═════ DATA SECTION ═════
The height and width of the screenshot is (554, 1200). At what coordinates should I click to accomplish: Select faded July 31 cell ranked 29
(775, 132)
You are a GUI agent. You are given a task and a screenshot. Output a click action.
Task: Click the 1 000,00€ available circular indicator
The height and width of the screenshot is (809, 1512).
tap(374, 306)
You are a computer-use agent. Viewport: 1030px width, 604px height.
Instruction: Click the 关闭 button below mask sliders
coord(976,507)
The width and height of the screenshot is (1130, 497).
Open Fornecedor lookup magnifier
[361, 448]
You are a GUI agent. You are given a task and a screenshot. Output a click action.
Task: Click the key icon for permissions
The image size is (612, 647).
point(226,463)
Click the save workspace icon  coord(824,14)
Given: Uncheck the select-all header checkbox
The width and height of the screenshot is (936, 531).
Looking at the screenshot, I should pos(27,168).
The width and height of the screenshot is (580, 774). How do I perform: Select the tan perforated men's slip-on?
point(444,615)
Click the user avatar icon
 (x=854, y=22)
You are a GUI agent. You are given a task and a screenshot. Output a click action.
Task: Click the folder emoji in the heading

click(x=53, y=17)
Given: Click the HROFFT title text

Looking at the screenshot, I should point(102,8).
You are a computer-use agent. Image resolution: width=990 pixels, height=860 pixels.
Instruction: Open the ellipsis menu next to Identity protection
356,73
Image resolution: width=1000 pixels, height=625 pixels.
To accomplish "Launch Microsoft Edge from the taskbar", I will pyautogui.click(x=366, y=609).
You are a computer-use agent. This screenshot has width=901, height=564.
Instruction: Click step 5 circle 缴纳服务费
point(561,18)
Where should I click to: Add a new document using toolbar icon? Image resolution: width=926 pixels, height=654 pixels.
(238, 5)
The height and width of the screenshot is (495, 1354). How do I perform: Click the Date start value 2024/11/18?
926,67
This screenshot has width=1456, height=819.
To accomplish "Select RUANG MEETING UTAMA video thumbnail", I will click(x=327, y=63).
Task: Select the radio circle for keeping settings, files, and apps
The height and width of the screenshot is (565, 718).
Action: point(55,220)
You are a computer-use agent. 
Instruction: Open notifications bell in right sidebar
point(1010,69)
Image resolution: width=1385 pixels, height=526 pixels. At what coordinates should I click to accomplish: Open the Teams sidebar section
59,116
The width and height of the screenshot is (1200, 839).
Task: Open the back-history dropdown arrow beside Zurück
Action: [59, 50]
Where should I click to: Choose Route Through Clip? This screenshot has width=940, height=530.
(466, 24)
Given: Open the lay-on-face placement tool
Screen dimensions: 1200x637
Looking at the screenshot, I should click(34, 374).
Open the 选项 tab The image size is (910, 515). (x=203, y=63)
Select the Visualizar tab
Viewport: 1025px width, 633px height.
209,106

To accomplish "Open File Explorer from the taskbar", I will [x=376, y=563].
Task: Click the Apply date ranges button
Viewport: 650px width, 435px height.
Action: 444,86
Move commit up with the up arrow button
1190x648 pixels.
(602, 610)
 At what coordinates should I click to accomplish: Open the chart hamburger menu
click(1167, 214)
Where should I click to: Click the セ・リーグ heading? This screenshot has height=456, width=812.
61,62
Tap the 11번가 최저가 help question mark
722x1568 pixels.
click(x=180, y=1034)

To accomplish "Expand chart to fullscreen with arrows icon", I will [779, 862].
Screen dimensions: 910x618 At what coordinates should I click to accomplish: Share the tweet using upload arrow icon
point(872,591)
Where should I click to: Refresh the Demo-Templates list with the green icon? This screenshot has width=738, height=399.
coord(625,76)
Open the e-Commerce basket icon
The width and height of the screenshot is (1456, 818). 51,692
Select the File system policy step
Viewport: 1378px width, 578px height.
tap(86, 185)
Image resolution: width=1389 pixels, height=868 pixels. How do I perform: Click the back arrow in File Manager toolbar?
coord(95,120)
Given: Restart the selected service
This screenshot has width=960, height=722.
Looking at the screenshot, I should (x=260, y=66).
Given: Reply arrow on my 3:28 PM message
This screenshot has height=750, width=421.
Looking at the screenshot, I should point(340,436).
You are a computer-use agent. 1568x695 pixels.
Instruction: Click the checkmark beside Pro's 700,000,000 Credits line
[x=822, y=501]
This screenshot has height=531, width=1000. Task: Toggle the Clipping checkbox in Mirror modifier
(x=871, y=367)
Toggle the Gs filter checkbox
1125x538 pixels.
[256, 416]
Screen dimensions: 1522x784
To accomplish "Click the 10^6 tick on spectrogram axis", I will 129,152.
═════
> **TASK INSTRUCTIONS**
Quote all of the entries verbatim.

> **SOLUTION TO THIS PROBLEM**
The height and width of the screenshot is (554, 1200). At what coordinates should I click to accomplish: Select faded July 31 cell ranked 29
(775, 132)
You are a GUI agent. You are given a task and a screenshot. Output a click action.
Task: Click the 1 000,00€ available circular indicator
The height and width of the screenshot is (809, 1512).
tap(374, 306)
You are a computer-use agent. Viewport: 1030px width, 604px height.
Instruction: Click the 关闭 button below mask sliders
coord(976,507)
The width and height of the screenshot is (1130, 497).
Open Fornecedor lookup magnifier
[361, 448]
You are a GUI agent. You are given a task and a screenshot. Output a click action.
Task: Click the key icon for permissions
The image size is (612, 647).
point(226,463)
Click the save workspace icon  coord(824,14)
Given: Uncheck the select-all header checkbox
The width and height of the screenshot is (936, 531).
Looking at the screenshot, I should pos(27,168).
The width and height of the screenshot is (580, 774). How do I perform: Select the tan perforated men's slip-on?
point(444,615)
Click the user avatar icon
 (x=854, y=22)
You are a GUI agent. You are given a task and a screenshot. Output a click action.
Task: Click the folder emoji in the heading

click(x=53, y=17)
Given: Click the HROFFT title text

Looking at the screenshot, I should point(102,8).
You are a computer-use agent. Image resolution: width=990 pixels, height=860 pixels.
Instruction: Open the ellipsis menu next to Identity protection
356,73
Image resolution: width=1000 pixels, height=625 pixels.
To accomplish "Launch Microsoft Edge from the taskbar", I will pyautogui.click(x=366, y=609).
You are a computer-use agent. This screenshot has width=901, height=564.
Instruction: Click step 5 circle 缴纳服务费
point(561,18)
Where should I click to: Add a new document using toolbar icon? Image resolution: width=926 pixels, height=654 pixels.
(238, 5)
The height and width of the screenshot is (495, 1354). How do I perform: Click the Date start value 2024/11/18?
926,67
This screenshot has width=1456, height=819.
To accomplish "Select RUANG MEETING UTAMA video thumbnail", I will click(x=327, y=63).
Task: Select the radio circle for keeping settings, files, and apps
The height and width of the screenshot is (565, 718).
Action: point(55,220)
You are a computer-use agent. 
Instruction: Open notifications bell in right sidebar
point(1010,69)
Image resolution: width=1385 pixels, height=526 pixels. At what coordinates should I click to accomplish: Open the Teams sidebar section
59,116
The width and height of the screenshot is (1200, 839).
Task: Open the back-history dropdown arrow beside Zurück
Action: [59, 50]
Where should I click to: Choose Route Through Clip? This screenshot has width=940, height=530.
(466, 24)
Given: Open the lay-on-face placement tool
Screen dimensions: 1200x637
Looking at the screenshot, I should click(34, 374).
Open the 选项 tab The image size is (910, 515). (x=203, y=63)
Select the Visualizar tab
Viewport: 1025px width, 633px height.
209,106

To accomplish "Open File Explorer from the taskbar", I will [x=376, y=563].
Task: Click the Apply date ranges button
Viewport: 650px width, 435px height.
Action: 444,86
Move commit up with the up arrow button
1190x648 pixels.
(602, 610)
 At what coordinates should I click to accomplish: Open the chart hamburger menu
click(1167, 214)
Where should I click to: Click the セ・リーグ heading? This screenshot has height=456, width=812.
61,62
Tap the 11번가 최저가 help question mark
722x1568 pixels.
click(x=180, y=1034)

To accomplish "Expand chart to fullscreen with arrows icon", I will [779, 862].
Screen dimensions: 910x618 At what coordinates should I click to accomplish: Share the tweet using upload arrow icon
point(872,591)
Where should I click to: Refresh the Demo-Templates list with the green icon? This screenshot has width=738, height=399.
coord(625,76)
Open the e-Commerce basket icon
The width and height of the screenshot is (1456, 818). 51,692
Select the File system policy step
Viewport: 1378px width, 578px height.
tap(86, 185)
Image resolution: width=1389 pixels, height=868 pixels. How do I perform: Click the back arrow in File Manager toolbar?
coord(95,120)
Given: Restart the selected service
This screenshot has width=960, height=722.
Looking at the screenshot, I should (x=260, y=66).
Given: Reply arrow on my 3:28 PM message
This screenshot has height=750, width=421.
Looking at the screenshot, I should point(340,436).
You are a computer-use agent. 1568x695 pixels.
Instruction: Click the checkmark beside Pro's 700,000,000 Credits line
[x=822, y=501]
This screenshot has height=531, width=1000. Task: Toggle the Clipping checkbox in Mirror modifier
(x=871, y=367)
Toggle the Gs filter checkbox
1125x538 pixels.
[256, 416]
Screen dimensions: 1522x784
To accomplish "Click the 10^6 tick on spectrogram axis", I will 129,152.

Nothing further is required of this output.